Being in the theater, musical comedy in particular, I have had more than my fair share of gay friends. 

It took me an inordinately long time to figure out that a gay man may love me – but he doesn’t want to “love” me if you catch my drift.  (If you don’t catch my drift, I’m saying he may love me but he doesn’t want to fuck me – got it?  Good.  Moving on.)

It’s just not fair.

My gay friends are smart, funny, know how to dress and dance – and honestly, what’s not to love? 

I had so many gay men in my life, that my mother actually asked me about it – she wanted to know if her being divorced had “affected” me in some way?  (No, mom, it was more likely you marrying that stupid and mean CIS hetero man that “affected” me in some way.  He was a model of everything I didn’t want in my life.  Moving on.)

I never seemed to meet any eligible men; possibly because I spent all my free time surrounded by my male gay friends. 

Any prospective dating material seemed to be confused by the fact that I lived with a man – a gay man – but a man nonetheless.  I found most CIS hetero men are even slower on grasping that gay men aren’t looking to fuck everyone – that gay men (mostly) stay in their own lane – you know, just like (most) CIS hetero men.  These CIS hetero gentlemen seemed to think that if there was a penis in the house, it must be poking something.  – They just couldn’t understand that this penis was looking elsewhere for entertainment.

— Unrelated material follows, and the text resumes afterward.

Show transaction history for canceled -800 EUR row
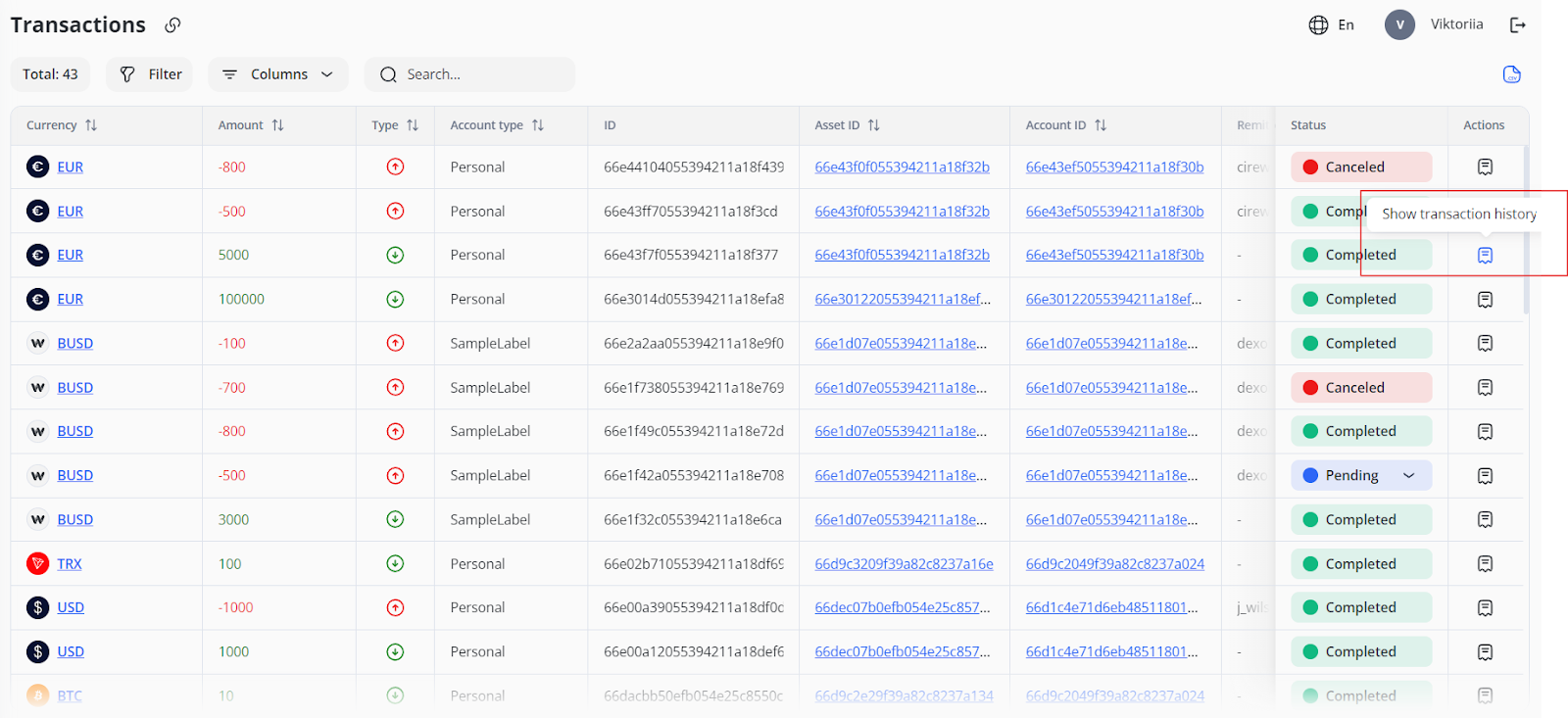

I think having lots of gay friends helped me a lot when I finally moved out on my own and started dating.  My first rule was anyone I dated had to be okay with the sexual orientation of my friends (and by that time, I was singing with the Metropolitan Community Church of the Valley, so I now had quite a few lesbian friends).  That worked as a great filtering process. 

I finally met and married my husband, and now I have friends of many and diverse sexual persuasions and gender identification, and it’s all good.

But there will always be a special corner of my heart (beautifully decorated, of course) for my “boys”.  They taught me a lot about friendship, family, and love – besides teaching my what to wear and how to properly apply makeup. 

Sadly, I’m never going to be much of a dancer no matter how hard people try!  Hey, they are people not miracle workers!

However, as you can tell from the photo below, I was also able to hone my baking skills!


  1. Am almost afraid to ask this BUT…are you my sister from another mister???? The person who gives new meaning to “something for the boys”? Seriously – all those guys I worked with in musicals – many taken by
    AIDS years ago – what great men they were! The costumers, dancers, stage managers and an accompanist
    I remember fondly: a killer at the keyboard AND the best Carol Channing impersonation (her lisping silent
    movie star character) ever. Worked with a number of guys from MCC, too.

    May have to stop reading your posts – they’re leaving me drowning in nostalgia & wondering where the good
    old days actually went.

    Keep on, keep on : you’re speaking for all the musical theatre ladies & we need you.
    Hoping you’re feeling more together in your head today.

  2. When I trim my Christmas tree, I am overwhelmed by nostalgia as I hang up ornaments that were gifts from dear friends who AIDS took away. I do believe that we have lived each other’s life! I am doing much better these days – got some good insight and things to work on from my (new) psychologist. Baby steps.